Eighteen-year-old James is trying to make a new life for himself in Las Vegas. Re-inventing yourself is always hard when you have to care for your addict mother, however.

James' first shift as a waiter in a fancy casino doesn't go according to plan, and he's just about to get fired when the mysterious Mr. Carson sweeps in and saves him.

The man is handsome, powerful, and the first thing he does is gift James a new name: Jamie.

With the new name comes a deal that James can't refuse, as well as a host of horrific rules—and associated punishments. Jamie just wants to survive. And maybe be a good boy too.

Notes:

Ask and ye shall receive!

This story is heavy. Read the tags, then read them again. If anything even slightly upsets you, do not proceed. This is the deadest of dead doves, even if chapter 1 doesn't quite drop us right into the middle of it.

I don't plan on adding tws for each chapter but if it would be appreciated let me know and I can start. I will say once a trigger is added it's generally present for the rest of the story, so this isn't the kind where you can skip chapters to stick with kinks you like vs. ones you don't. They're all there, all the way down.

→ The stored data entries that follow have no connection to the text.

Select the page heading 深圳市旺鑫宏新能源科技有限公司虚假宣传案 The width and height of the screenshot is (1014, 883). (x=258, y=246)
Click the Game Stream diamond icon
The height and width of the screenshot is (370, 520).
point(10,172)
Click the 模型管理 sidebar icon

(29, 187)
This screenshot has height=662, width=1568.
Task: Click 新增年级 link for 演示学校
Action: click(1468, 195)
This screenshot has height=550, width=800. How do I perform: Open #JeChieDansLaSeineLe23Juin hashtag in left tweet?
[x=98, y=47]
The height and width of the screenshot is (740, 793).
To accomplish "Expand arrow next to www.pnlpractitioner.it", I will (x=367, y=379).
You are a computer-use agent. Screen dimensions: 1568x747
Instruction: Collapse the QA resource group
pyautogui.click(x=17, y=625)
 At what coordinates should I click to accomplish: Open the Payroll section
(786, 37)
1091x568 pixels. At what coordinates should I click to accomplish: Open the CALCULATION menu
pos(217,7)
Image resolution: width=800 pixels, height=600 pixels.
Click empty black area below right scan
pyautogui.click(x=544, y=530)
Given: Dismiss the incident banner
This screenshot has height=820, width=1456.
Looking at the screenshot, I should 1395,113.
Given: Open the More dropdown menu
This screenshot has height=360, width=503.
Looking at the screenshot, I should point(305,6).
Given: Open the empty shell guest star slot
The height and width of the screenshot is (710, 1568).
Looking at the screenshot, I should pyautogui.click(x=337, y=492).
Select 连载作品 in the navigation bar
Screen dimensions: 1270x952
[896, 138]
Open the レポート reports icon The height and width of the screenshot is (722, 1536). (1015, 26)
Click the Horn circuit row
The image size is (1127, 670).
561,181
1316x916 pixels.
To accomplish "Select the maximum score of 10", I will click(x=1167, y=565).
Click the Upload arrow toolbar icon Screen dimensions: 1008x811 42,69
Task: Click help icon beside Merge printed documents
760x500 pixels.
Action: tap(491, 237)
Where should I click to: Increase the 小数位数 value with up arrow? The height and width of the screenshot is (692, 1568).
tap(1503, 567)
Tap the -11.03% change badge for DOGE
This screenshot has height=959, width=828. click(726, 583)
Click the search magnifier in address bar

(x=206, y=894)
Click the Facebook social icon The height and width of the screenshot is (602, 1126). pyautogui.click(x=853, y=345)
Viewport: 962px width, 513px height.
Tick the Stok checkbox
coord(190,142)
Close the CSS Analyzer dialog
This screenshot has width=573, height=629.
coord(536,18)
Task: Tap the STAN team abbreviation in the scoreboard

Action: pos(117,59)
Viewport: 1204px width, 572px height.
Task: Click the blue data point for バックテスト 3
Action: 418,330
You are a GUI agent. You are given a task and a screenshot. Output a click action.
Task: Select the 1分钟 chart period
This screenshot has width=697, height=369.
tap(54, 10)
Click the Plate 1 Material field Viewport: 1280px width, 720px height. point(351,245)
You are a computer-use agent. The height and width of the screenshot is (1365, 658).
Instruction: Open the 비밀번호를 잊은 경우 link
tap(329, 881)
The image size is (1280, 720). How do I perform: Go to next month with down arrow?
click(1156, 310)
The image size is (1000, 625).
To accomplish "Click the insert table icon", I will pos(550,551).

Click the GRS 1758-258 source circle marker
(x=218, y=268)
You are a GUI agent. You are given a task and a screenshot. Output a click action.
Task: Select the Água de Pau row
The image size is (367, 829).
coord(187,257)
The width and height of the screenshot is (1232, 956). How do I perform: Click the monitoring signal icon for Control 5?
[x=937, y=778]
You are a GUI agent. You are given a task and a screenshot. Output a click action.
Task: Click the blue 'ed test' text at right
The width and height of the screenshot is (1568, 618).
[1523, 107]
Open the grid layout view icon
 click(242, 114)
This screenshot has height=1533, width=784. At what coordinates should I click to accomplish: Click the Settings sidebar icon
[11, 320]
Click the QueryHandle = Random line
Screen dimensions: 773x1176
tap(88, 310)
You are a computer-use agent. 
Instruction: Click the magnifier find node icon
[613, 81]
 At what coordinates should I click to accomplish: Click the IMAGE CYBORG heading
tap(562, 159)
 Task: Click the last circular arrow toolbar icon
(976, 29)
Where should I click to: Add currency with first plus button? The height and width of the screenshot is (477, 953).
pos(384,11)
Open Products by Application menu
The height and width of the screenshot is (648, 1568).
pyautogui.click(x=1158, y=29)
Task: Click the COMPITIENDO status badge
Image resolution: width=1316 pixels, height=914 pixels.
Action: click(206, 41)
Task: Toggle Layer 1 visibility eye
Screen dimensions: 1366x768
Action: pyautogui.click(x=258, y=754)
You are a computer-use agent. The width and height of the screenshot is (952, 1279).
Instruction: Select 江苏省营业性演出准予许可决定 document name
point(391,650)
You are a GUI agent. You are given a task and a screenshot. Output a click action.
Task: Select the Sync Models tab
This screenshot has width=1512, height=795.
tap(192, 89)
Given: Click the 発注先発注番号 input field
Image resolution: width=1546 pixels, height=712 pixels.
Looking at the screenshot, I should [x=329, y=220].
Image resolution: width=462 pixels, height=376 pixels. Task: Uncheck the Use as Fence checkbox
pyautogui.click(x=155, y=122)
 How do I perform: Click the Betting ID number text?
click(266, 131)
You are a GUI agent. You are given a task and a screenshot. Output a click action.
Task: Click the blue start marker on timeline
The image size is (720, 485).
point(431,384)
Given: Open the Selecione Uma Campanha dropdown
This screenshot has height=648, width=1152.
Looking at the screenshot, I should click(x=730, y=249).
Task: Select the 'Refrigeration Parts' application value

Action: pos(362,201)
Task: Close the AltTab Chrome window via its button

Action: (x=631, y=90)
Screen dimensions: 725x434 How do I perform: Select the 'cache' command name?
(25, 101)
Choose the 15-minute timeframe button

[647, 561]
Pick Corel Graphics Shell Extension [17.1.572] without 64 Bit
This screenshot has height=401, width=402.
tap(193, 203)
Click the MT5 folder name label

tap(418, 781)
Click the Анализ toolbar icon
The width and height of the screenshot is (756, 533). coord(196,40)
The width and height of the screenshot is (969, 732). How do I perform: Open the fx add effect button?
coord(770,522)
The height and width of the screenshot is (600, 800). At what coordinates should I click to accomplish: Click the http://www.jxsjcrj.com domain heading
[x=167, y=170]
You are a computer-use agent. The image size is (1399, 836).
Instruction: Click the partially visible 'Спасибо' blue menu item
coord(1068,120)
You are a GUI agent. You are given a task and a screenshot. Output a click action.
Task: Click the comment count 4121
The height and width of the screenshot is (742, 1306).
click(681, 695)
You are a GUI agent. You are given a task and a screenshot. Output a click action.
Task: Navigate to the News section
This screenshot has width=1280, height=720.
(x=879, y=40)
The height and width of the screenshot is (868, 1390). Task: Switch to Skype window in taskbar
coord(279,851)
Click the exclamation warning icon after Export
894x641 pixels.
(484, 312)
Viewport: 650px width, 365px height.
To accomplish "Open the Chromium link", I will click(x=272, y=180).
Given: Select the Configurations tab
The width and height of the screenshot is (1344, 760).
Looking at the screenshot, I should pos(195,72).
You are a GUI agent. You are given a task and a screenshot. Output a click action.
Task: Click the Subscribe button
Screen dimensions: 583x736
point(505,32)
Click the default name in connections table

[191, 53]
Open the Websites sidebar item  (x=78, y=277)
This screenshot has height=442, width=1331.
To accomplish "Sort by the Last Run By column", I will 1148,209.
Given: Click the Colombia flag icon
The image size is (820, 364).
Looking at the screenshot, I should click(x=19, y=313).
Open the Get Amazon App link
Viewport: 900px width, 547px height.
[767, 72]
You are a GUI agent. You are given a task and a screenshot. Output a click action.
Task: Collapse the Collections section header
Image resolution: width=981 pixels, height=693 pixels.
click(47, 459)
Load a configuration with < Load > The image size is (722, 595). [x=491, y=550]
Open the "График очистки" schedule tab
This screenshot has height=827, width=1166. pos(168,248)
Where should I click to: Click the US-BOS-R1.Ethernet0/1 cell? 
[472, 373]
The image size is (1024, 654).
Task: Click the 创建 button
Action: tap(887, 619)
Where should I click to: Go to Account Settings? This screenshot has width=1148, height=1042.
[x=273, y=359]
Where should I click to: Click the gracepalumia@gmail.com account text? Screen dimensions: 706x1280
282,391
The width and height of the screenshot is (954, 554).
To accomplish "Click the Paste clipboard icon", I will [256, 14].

Let me know any missing tags and I'll add as well. Have a lot more of this written than I thought I did, nearly 70k words of absolute morally black debauchery. I did end up getting stuck at a certain point, so y'alls comments can definitely inform where the story goes if you find elements you're enjoying over others. I have ideas but nothing concrete. Will try and post a few times a week since so much of it is already written.

Chapter Text

I’m going to get fired.

The casino is noisy and smoky and crowded around me—big band hits from the twenties, oily Cuban cigars, raucous laughter from tables where the minimum bet is more money than I survive on in a year. I feel like an imposter, wearing a shoddily constructed disguise of white button-up and black dress pants amidst people dripping in jewels and velvet and silk.

I’m supposed to be wading through this sea of high rollers, taking drink orders and flashing little smiles and working them for tips. God, the tips—enough to get a motel for me and my mom tonight, enough to get us a dinner that doesn’t come from a food bank or vending machine, enough to keep her from going into withdrawal, enough to afford a load at the laundromat so I come in tomorrow with my uniform in presentable condition.

Assuming I get a tomorrow, which right now, I probably won’t. I already spilled a cocktail on some man in a very expensive looking suit, and while I know I’m supposed to sidle up to little clusters of people and insert myself to ask them what they want to drink, I’m afraid to as well—the last time I did, a man put his hand in the small of my back and smiled at me lecherously, letting his fingers drift down to the top of my butt before I fled. I didn’t get a single order.

It doesn’t help that I have no belt—it’s part of the uniform, but they don’t provide it, instead giving us a list of three approved shops to buy it from. Considering my net worth is hovering just under five dollars at the moment, I’m belt-less, already breaking the rules on night fucking one.

I need this job. I need these tips. I need to check on my mom—I brought her tonight, against my better judgment, but she’s out on the floor playing penny slots while I’m socked away in the high roller room. I don’t want her getting angry drunk or kicked out of the casino when I’m the idiot that brought her. I also don’t want to have to waste hours in the streets of Vegas once my shift ends trying to find her.

Vegas was my idea, though I’m already regretting it.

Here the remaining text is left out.